_SUPPLIED PASSAGE_
AVAudioFile.write(from:) fails when buffer contains interleaved audio - ios

I'm trying to write out an audio file after doing some processing, and am getting an error. I've reduced the error to this simple standalone case:
import Foundation
import AVFoundation
do {
let inputFileURL = URL(fileURLWithPath: "/Users/andrewmadsen/Desktop/test.m4a")
let file = try AVAudioFile(forReading: inputFileURL, commonFormat: .pcmFormatFloat32, interleaved: true)
guard let buffer = AVAudioPCMBuffer(pcmFormat: file.processingFormat, frameCapacity: AVAudioFrameCount(file.length)) else {
throw NSError()
}
buffer.frameLength = buffer.frameCapacity
try file.read(into: buffer)
let tempURL =
URL(fileURLWithPath: NSTemporaryDirectory())
.appendingPathComponent("com.openreelsoftware.AudioWriteTest")
.appendingPathComponent(UUID().uuidString)
.appendingPathExtension("caf")
let fm = FileManager.default
let dirURL = tempURL.deletingLastPathComponent()
if !fm.fileExists(atPath: dirURL.path, isDirectory: nil) {
try fm.createDirectory(at: dirURL, withIntermediateDirectories: true, attributes: nil)
}
var settings = buffer.format.settings
settings[AVAudioFileTypeKey] = kAudioFileCAFType
let tempFile = try AVAudioFile(forWriting: tempURL, settings: settings)
try tempFile.write(from: buffer)
} catch {
print(error)
}
When this code runs, the tempFile.write(from: buffer) call throws an error:
Error Domain=com.apple.coreaudio.avfaudio Code=-50 "(null)" UserInfo={failed call=ExtAudioFileWrite(_imp->_extAudioFile, buffer.frameLength, buffer.audioBufferList)}
test.m4a is a stereo, 44.1 KHz AAC file (from the iTunes store), though the failure occurs with other stereo files in other formats (AIFF and WAV) as well.
The code does not fail, and instead correctly saves the original audio out to a new file if I change the interleaved parameter to false when creating the original input AVAudioFile (file). However, in this case, the following message is logged to the console:
Audio files cannot be non-interleaved. Ignoring setting AVLinearPCMIsNonInterleaved YES.
It seems strange and confusing that writing a non-interleaved buffer works fine, despite a message saying that files must be interleaved, while writing an interleaved buffer fails. This is the opposite of what I expected.
I'm aware that reading a file using the plain AVAudioFile(forReading:) initializer without specifying a format defaults to using non-interleaved (ie. the "standard" AVAudioFormat at the file's actual sample rate and channel count). Does this mean that I really do have to convert interleaved audio to non-interleaved before trying to write it?
Notably, in the actual program where this problem came up, I'm doing something much more complex than simply reading a file in and writing it back out again, and I do need to handle interleaved audio. I have confirmed however that that original, more complex code is also failing only for interleaved stereo audio.
Is there something tricky I need to do to get AVAudioFile to write out a buffer containing interleaved PCM audio?

_DATASET CONTENT_
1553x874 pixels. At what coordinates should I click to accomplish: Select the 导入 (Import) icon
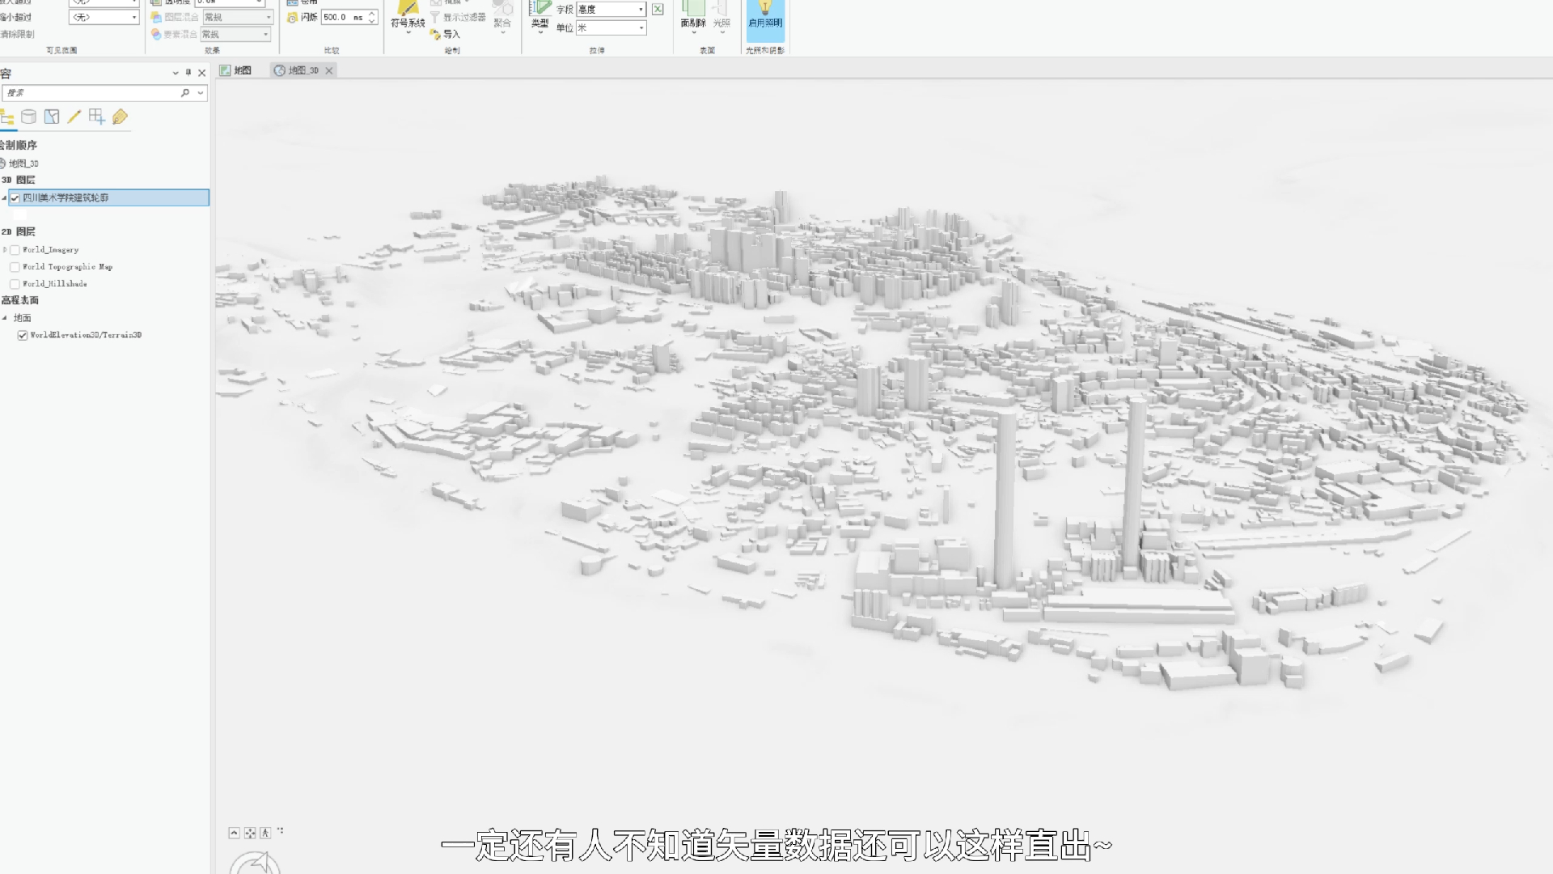(437, 34)
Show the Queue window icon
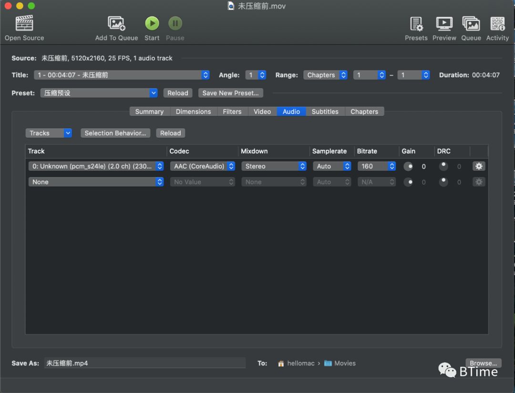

_PROBLEMS TO SOLVE_
[a] In the AVAudioFile question, why does the author find the behavior strange and the opposite of what was expected? Answer in one to three sentences.
[b] Repeat the portion of the AVAudioFile question from "let file = try" up to and including "URL(fileURLWithPath: NSTemporaryDirectory())" word for word.

_REPLIES_
[a] Writing a non-interleaved buffer works, even though the console logs a message saying audio files cannot be non-interleaved. Writing an interleaved buffer, the format that message implies files require, fails with an error instead.

[b]
let file = try AVAudioFile(forReading: inputFileURL, commonFormat: .pcmFormatFloat32, interleaved: true)
guard let buffer = AVAudioPCMBuffer(pcmFormat: file.processingFormat, frameCapacity: AVAudioFrameCount(file.length)) else {
throw NSError()
}
buffer.frameLength = buffer.frameCapacity
try file.read(into: buffer)
let tempURL =
URL(fileURLWithPath: NSTemporaryDirectory())